Over the next 7 weeks, I'll be sharing different aspects of this challenge and the changes-both big and small-that I'm making as a result. All of which hold the promise of motivating me each Monday morning.
The first week, it was mostly changes in the nutrition category that took me through the ups--new recipes & strategic workouts--and also some downs...red wine temptations at a reunion happy hour.
All in all, I am starting to feel the mental shift. Even the slightest changes have made me feel successful and motivated me to keep trying to better myself. Best of all, I'm participating with my husband, so the team work and accountability have twice the meaning.
[Now that my husband's joined the game, the produce in our house has doubled...yay!]
[A salad every day doesn't mean you're in the clear. Homemade dressing is now a must to avoid sugars & unwanted chemicals. *Read the ingredients of these recipes carefully; they're not all WLC approved.]
[My nightly glass of wine (or two) is now herbal tea with fresh fruit.]
[3rd attempt at sweet potato chips. Still no luck. I'll get there...we need something to dip into the fresh, homemade salsa.]
[Luckily for my husband, our chili recipe is almost completely WLC compliant...I just had to make another batch without corn. Yellow bell peppers are a nice substitute--and a trick to the eye--for the duration of the challenge. Tates just as good!]

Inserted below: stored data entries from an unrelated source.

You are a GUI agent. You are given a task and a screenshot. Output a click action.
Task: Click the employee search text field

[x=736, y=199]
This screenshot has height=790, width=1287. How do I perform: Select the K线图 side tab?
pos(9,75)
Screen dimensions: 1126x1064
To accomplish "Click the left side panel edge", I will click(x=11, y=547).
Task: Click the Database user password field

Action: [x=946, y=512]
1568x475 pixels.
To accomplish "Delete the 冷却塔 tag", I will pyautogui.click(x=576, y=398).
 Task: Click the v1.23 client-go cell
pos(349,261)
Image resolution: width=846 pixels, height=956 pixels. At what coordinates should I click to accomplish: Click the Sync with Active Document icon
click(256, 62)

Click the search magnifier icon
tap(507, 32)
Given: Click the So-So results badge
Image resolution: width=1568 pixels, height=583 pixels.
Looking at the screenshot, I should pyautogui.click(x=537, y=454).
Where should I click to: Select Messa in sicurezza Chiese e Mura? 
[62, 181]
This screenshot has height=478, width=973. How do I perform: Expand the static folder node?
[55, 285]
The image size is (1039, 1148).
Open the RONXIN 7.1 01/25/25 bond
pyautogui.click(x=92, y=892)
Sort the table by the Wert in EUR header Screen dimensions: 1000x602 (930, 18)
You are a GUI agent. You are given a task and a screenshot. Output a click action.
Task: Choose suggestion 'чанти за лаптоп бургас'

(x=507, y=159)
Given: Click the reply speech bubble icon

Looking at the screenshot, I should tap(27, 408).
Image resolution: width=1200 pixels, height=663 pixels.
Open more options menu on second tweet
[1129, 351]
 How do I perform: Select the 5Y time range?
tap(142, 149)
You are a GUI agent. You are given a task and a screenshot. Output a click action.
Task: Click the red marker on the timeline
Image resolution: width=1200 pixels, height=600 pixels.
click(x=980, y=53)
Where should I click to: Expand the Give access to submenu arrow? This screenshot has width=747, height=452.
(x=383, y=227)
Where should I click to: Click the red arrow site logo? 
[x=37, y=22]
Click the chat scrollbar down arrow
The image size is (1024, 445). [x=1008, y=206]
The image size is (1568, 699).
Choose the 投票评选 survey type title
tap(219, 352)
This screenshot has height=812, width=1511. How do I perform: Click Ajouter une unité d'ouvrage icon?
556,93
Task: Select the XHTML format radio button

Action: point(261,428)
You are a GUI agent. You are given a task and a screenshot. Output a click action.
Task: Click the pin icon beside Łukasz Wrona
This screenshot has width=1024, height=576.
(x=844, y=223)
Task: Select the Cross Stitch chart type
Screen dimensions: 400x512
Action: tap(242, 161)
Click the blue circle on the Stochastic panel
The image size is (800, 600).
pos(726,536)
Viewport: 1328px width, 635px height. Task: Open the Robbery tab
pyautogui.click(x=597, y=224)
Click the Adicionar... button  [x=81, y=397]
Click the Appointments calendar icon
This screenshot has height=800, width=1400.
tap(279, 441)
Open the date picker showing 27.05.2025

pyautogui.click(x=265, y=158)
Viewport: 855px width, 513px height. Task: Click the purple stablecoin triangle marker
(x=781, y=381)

[Adding peanuts to the diet in place of crackers and pretzels was fun for awhile, but I quickly decided the idea needed some spicing up.]
[Which is exactly what I did. In the sauce pan, I added olive oil and cooked the peanuts until golden brown. After about 10 minutes, I added garlic powder, pepper, cumin, & cayanne.]
[Once I got a bit obsessed with the idea of enhancing peanuts, I must admit I went a bit nutty myself. Above, I followed the recipe more closely, but to keep my WLC points--and save a few calories--I used egg whites instead of butter to coat the nuts before baking and did not include any cane sugars. Here, I used them as a crunchy topping to a completely natural, sugar-free apple & pear sauce (recipe later). Perfect for dessert or breakfast. Spices for these sweet spiced nuts include nutmeg, ground cloves, all spice, cinnamon, salt and a dash of stevia (allowed!)]
Day 7. I had been earning ALL of my points, EVERY day...until my dear friend, who I hadn't seen in months, called me up and invited me to a happy hour at a wine bar. Instant 4 point deduction. Woops.
Gotta say, the pinot noir and company was well worth the sacrifice! Temporarily off the wagon. Saturday, I was back in business.
Now that the food routine is back on WLC auto pilot, I want to conquer the stretching part of this new lifestyle. Other than two minutes here and there in between sets, I'd like to actually carve out 10 solid minutes each night before bed, where I follow a calming stretching routine.